Nous répondons à vos interrogations.

La question de l’association avec une autre commune afin de créer une commune nouvelle a fait couler beaucoup d’encre, provoquée de nombreux débats et prises de positions, énervée certains parfois même ranimée des rancœurs. Comme quoi la question que nous avons soulevée avec notre lettre aux malouins est une question d’actualité et que nous avons le courage de l’aborder quand certains préfèrent la mettre sous le tapis et attendre pour ne pas prendre le risque de déplaire à certains.

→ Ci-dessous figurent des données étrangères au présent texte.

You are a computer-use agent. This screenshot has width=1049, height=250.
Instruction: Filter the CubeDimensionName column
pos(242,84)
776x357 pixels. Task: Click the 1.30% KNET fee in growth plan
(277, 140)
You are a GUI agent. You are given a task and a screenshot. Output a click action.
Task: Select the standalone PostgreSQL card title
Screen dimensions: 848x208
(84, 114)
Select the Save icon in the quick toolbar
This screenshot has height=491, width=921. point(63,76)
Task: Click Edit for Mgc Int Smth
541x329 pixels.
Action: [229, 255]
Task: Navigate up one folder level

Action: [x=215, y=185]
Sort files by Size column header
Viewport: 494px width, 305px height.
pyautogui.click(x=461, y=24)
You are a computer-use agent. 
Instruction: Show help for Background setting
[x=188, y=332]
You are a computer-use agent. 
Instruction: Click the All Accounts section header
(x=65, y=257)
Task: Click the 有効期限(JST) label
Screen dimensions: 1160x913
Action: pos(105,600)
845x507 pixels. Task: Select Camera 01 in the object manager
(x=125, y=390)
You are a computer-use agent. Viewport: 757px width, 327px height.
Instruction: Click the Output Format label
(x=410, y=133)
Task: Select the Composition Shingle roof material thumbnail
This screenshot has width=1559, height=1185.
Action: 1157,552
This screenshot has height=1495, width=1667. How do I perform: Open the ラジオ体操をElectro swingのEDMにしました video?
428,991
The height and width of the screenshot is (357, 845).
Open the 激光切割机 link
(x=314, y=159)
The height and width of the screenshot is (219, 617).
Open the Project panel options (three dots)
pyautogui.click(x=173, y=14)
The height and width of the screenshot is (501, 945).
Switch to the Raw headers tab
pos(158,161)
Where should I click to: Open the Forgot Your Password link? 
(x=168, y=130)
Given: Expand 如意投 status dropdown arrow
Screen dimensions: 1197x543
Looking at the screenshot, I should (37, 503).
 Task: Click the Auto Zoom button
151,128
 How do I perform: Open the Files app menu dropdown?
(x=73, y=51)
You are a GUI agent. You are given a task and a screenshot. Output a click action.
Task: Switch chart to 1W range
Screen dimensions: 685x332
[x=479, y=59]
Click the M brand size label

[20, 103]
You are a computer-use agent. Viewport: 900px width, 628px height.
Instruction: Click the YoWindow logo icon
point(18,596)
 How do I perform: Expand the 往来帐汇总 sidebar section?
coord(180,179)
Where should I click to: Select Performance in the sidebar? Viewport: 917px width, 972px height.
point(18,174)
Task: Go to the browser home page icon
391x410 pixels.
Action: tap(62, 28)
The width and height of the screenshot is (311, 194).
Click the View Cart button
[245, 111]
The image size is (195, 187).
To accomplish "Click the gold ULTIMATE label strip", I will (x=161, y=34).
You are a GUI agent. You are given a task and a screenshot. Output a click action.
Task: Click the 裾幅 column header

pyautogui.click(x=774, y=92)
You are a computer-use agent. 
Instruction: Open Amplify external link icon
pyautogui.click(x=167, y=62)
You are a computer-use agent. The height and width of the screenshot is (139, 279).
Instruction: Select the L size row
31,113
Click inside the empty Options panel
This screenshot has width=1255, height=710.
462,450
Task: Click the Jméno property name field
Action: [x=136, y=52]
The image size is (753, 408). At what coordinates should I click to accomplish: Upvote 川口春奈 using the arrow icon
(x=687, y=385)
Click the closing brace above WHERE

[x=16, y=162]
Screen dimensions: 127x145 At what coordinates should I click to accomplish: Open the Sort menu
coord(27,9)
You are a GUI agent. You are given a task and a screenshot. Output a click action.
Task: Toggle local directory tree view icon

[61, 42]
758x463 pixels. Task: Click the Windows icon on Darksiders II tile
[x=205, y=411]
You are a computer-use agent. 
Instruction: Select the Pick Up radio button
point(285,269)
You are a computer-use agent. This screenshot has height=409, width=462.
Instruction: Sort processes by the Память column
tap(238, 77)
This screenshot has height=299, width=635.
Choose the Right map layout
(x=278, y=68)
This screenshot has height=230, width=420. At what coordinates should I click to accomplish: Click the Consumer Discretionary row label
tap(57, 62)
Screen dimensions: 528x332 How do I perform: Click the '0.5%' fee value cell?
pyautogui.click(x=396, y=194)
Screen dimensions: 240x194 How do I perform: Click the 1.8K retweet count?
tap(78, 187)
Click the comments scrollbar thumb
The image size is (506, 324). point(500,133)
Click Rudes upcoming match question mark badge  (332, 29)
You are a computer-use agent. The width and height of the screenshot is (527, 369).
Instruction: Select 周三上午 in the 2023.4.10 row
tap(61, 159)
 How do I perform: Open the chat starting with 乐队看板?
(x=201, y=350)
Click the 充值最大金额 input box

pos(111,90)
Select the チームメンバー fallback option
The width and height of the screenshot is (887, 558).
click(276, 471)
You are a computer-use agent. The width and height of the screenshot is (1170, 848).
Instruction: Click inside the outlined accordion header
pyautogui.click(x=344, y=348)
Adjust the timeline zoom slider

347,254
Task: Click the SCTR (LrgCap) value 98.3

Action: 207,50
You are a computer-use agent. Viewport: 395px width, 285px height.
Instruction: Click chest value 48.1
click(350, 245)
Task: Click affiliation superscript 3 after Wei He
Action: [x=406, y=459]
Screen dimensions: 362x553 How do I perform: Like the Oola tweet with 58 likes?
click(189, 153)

Suite à cette lettre, nous avons reçu beaucoup de messages et d’appels téléphoniques. Certains proposant de débattre de cette question, d’autres proposant de nous rejoindre, d’autres souhaitant des précisions sur nos intentions avant de s’engager, enfin d’autres, intéressés par la démarche, préfèrent attendre les différentes offres politiques qui seront proposées d’ici les municipales. Cela nous réjouit de voir que les malouins s’intéressent à l’avenir de leur commune et qu’ils souhaitent participer à son devenir. En cette période où les citoyens demandent plus de représentativité et surtout à être associés aux décisions qui les concernent directement, nous ne pouvons qu’applaudir et constater que le mouvement des gilets jaunes a fait bouger les mentalités et replacé le citoyen au cœur des problèmes de la cité. Les électeurs ne veulent plus se voir confisquer leurs opinions et leurs avis personnels par quelques élus carriéristes et le plus souvent animés que par des intérêts très personnels et des combines politiciennes.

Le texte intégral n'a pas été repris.